EchO2
- Santiago Balza
- Gabrielle Grifno
- Disha Mishra
- Yujin Park
- Shihab Rahman
- Victor Wang
- Lucy Wu
- Jack Yue
- Nicholas Durr, PhD
- Keith Aziz, MD
- Jason Hammond, MD
- David Weiner, MD
- Carter Freiburg, MD
- Anthony Ho, BS
Abstract:
Peripheral arterial disease (PAD) is a condition which results in reduced blood perfusion (blood flow) to the legs. 600,000 PAD patients require revascularization surgery annually and are monitored post-surgery for poor perfusion, which indicates surgical complications. Without timely detection of these complications, consequent widespread tissue death in the legs can lead to amputation. Current technologies used to monitor perfusion post-surgery are heavily skill dependent, costly, or have long wait times, and thus often fail to alert clinicians to insufficient perfusion in a timely manner. If the early onset of low blood perfusion can be easily, inexpensively and reliably detected, vascular surgeons would be able to successfully re-intervene and correct surgical complications for more patients, thus avoiding amputation of a limb that can no longer be salvaged.

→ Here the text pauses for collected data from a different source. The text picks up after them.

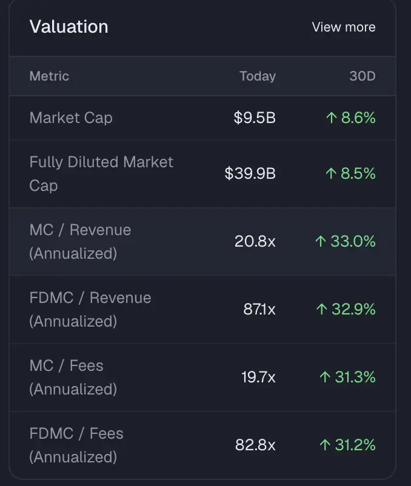Screen dimensions: 411x486
Task: Open the View more link
Action: [x=343, y=27]
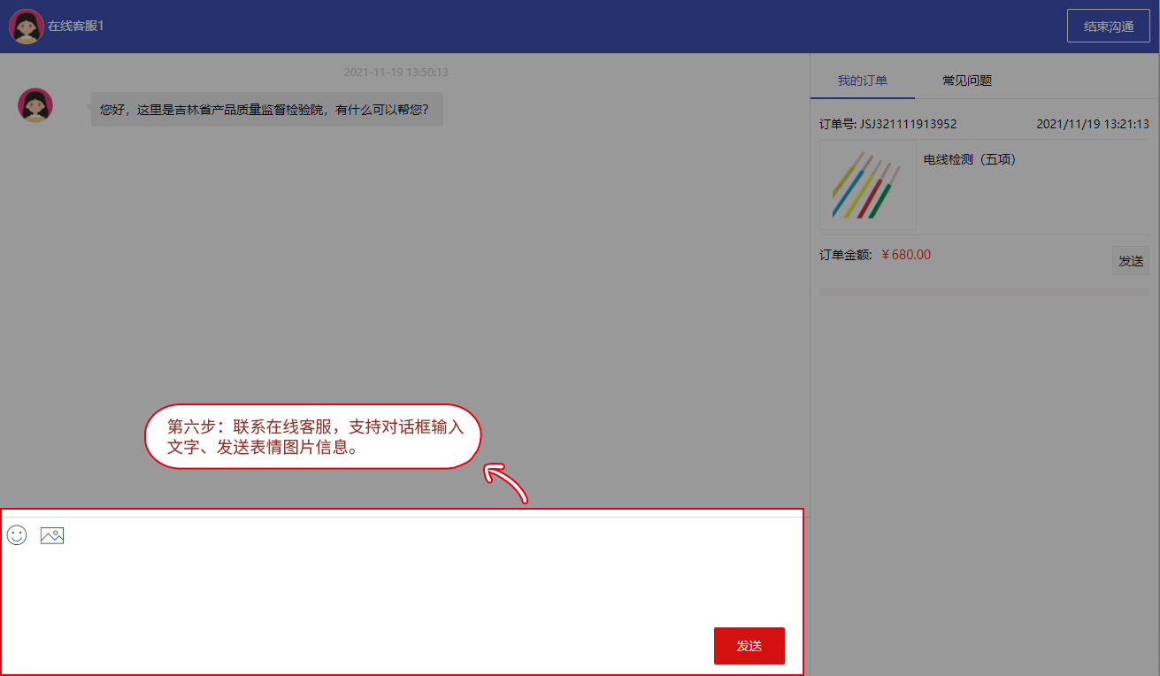Viewport: 1160px width, 676px height.
Task: Click the image upload icon
Action: [52, 535]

Our solution to fill this need for a reliable, accessible tool for perfusion monitoring is EchO2, a handheld device that uses cloud computing to measure perfusion from captured video of a patient’s skin. The device has a screen that displays a dynamic visualization of perfusion which allows clinicians to quickly and easily identify areas that have insufficient blood flow without additional specialized training. Furthermore, EchO2’s minimal output wait time allows clinicians access to a high throughput system: more patients can be monitored with higher frequency than the current standard, drastically reducing the chances that a patient’s condition will critically decline without being detected.